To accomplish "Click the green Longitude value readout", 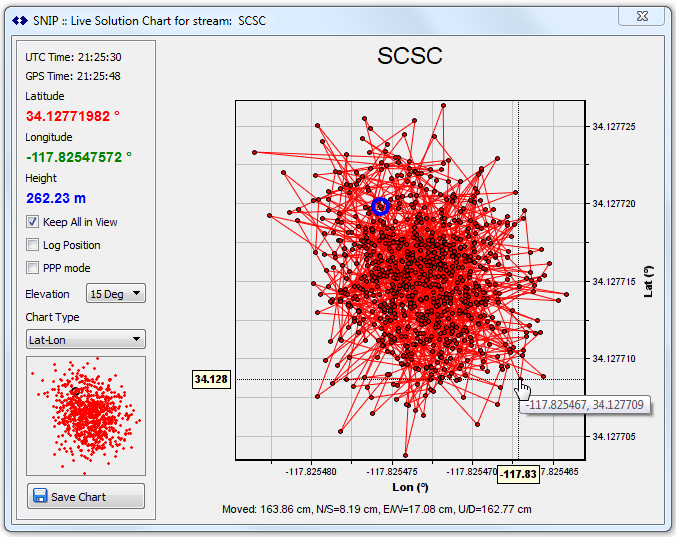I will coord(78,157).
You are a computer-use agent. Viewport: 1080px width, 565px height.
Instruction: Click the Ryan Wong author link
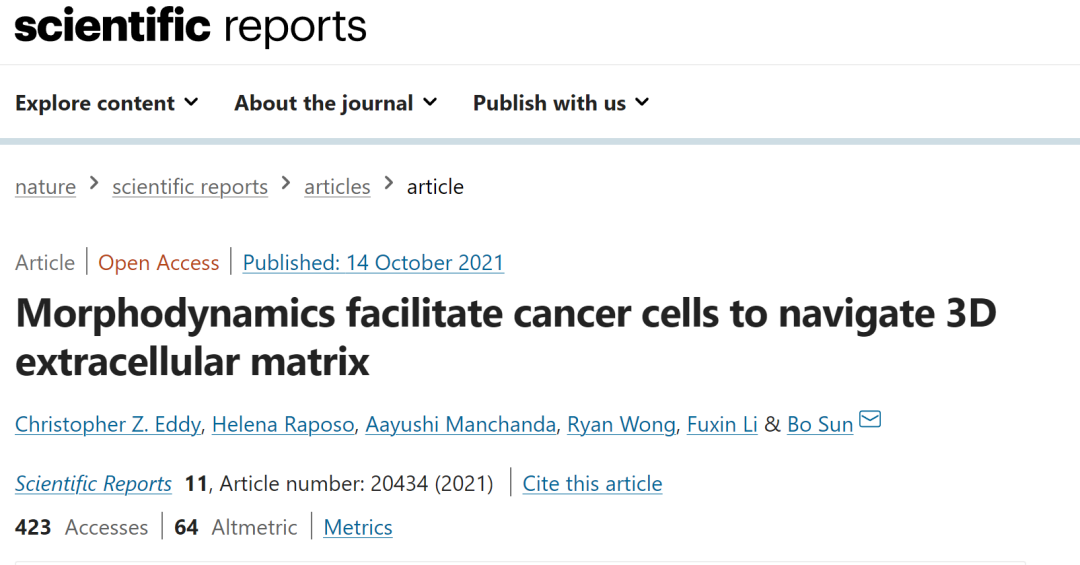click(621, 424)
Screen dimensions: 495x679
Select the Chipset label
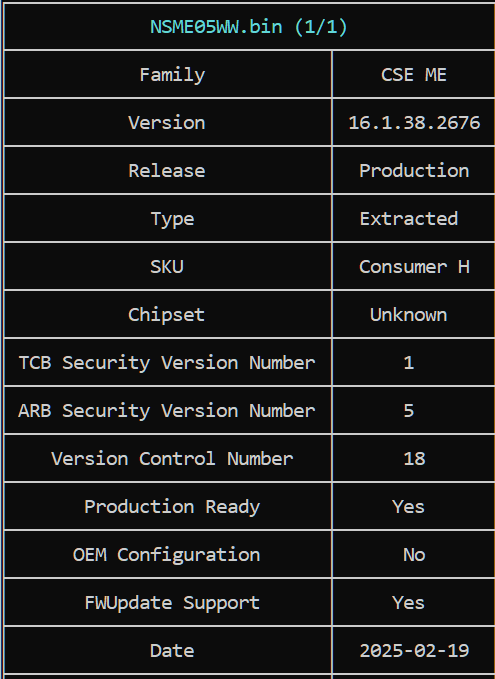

--

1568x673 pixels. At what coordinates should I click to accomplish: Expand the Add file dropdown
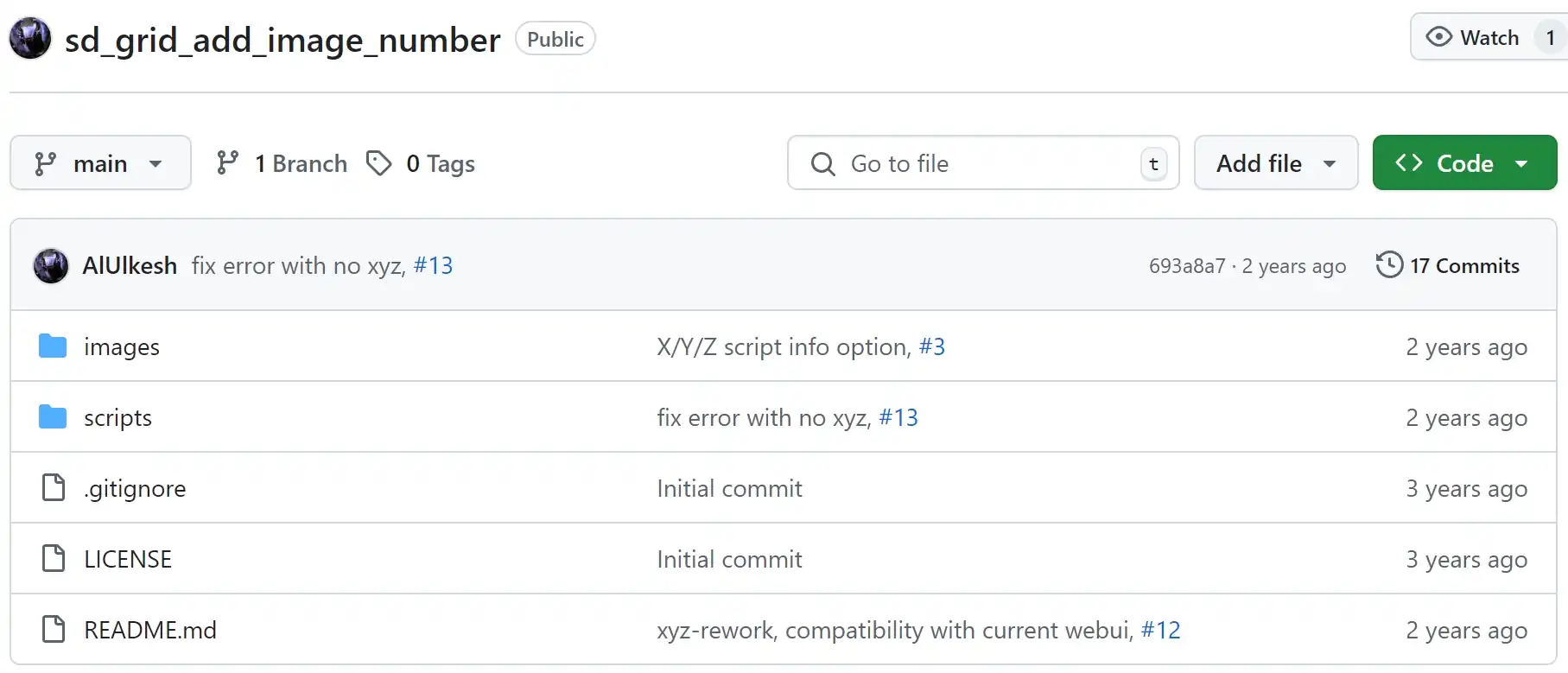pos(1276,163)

---

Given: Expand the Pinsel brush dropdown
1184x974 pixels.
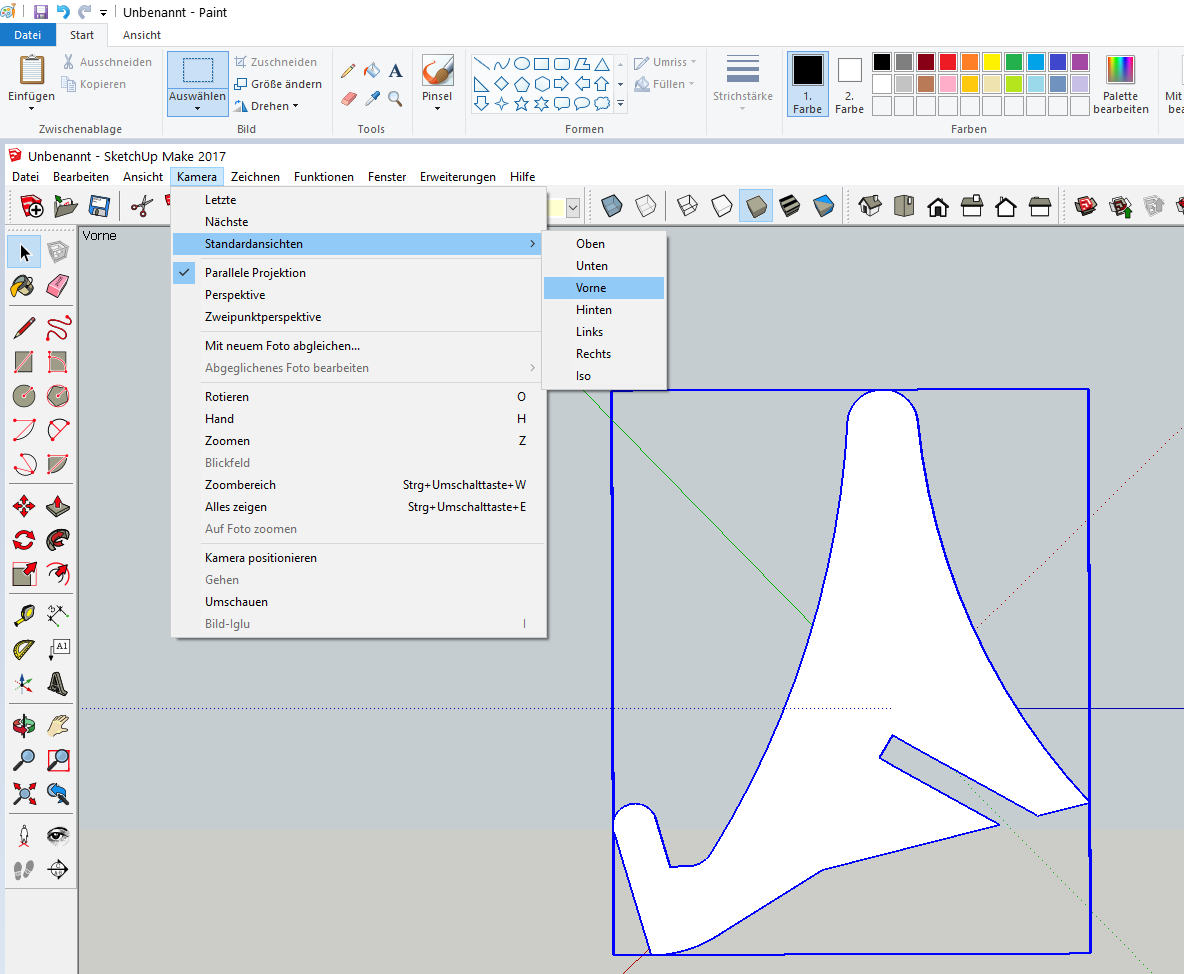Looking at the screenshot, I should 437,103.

(Instructions to follow) Only the lines above starting with the line with "Instruction: Click the Ryan Wong author link" and going on through the line with "Select the Chipset label" belong in the answer; repeat them exactly, minus any picture.

(Task response)
Instruction: Click the Ryan Wong author link
click(621, 424)
Screen dimensions: 495x679
Select the Chipset label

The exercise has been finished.